→ What you will do
The pictures do not belong in the copy. Restate all of the records word for word.

→ Data for the task

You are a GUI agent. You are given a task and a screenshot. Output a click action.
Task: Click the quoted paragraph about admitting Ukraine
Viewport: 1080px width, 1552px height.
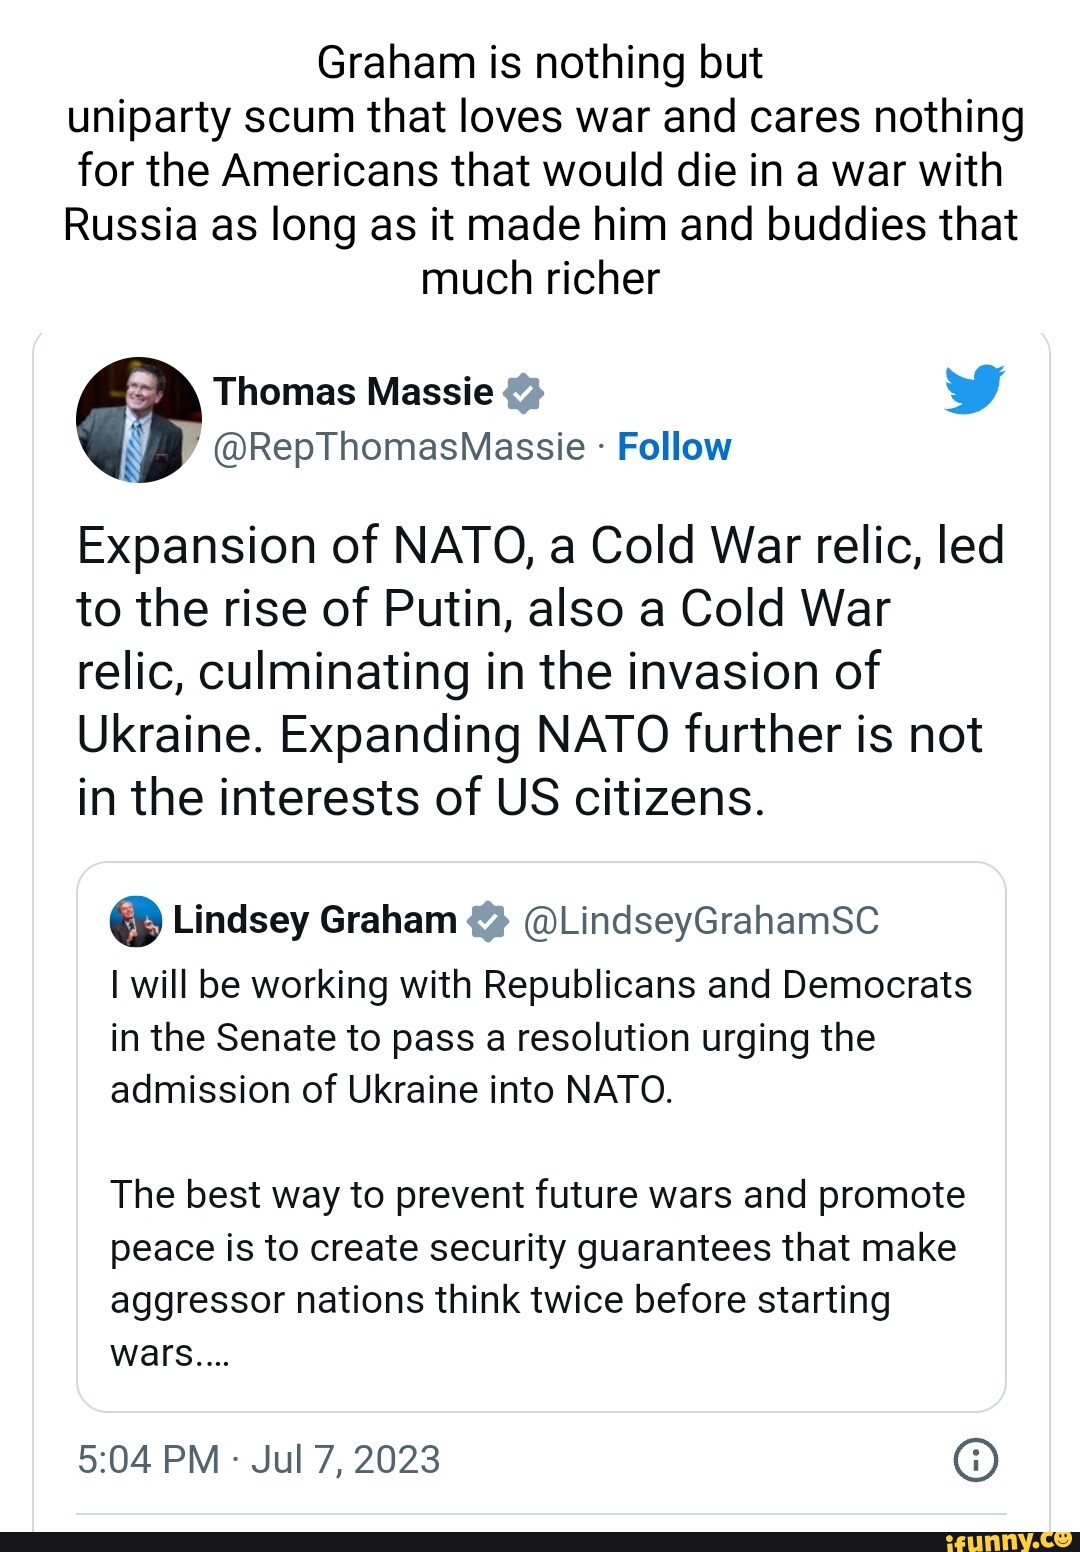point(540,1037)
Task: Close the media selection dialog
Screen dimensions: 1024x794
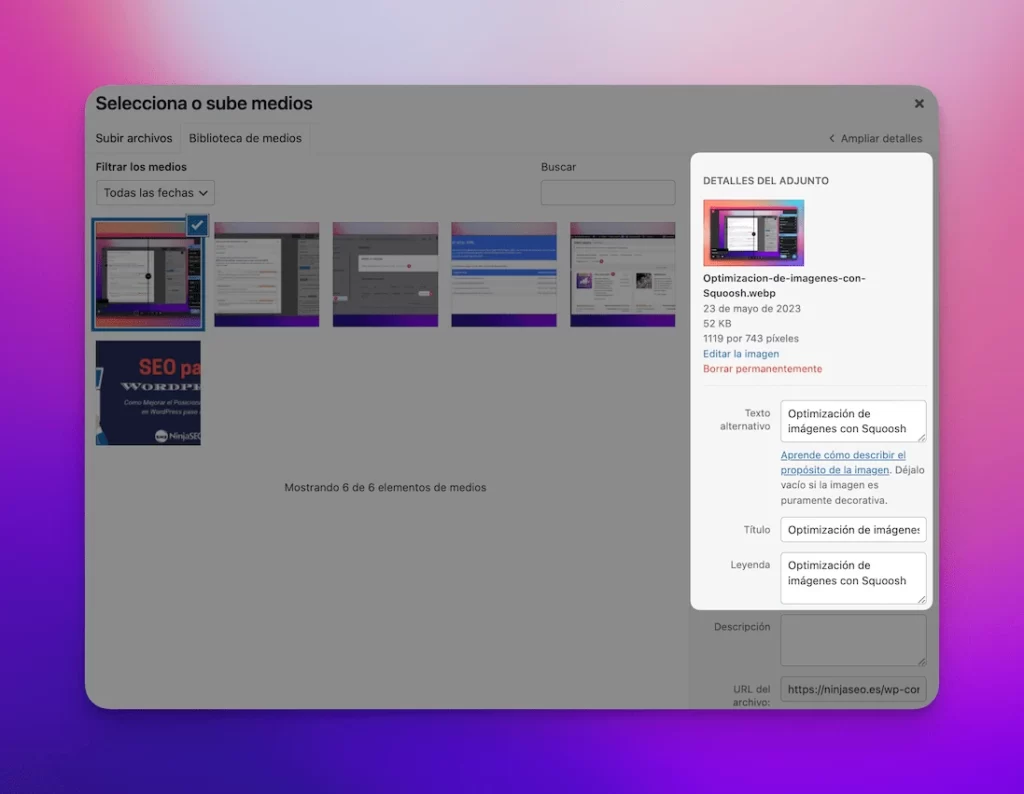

→ Task result
You are a GUI agent. You are given a task and a screenshot. Output a click action.
Task: Click the quoted paragraph about admitting Ukraine
Viewport: 1080px width, 1552px height.
point(540,1037)
Task: Close the media selection dialog
Screen dimensions: 1024x794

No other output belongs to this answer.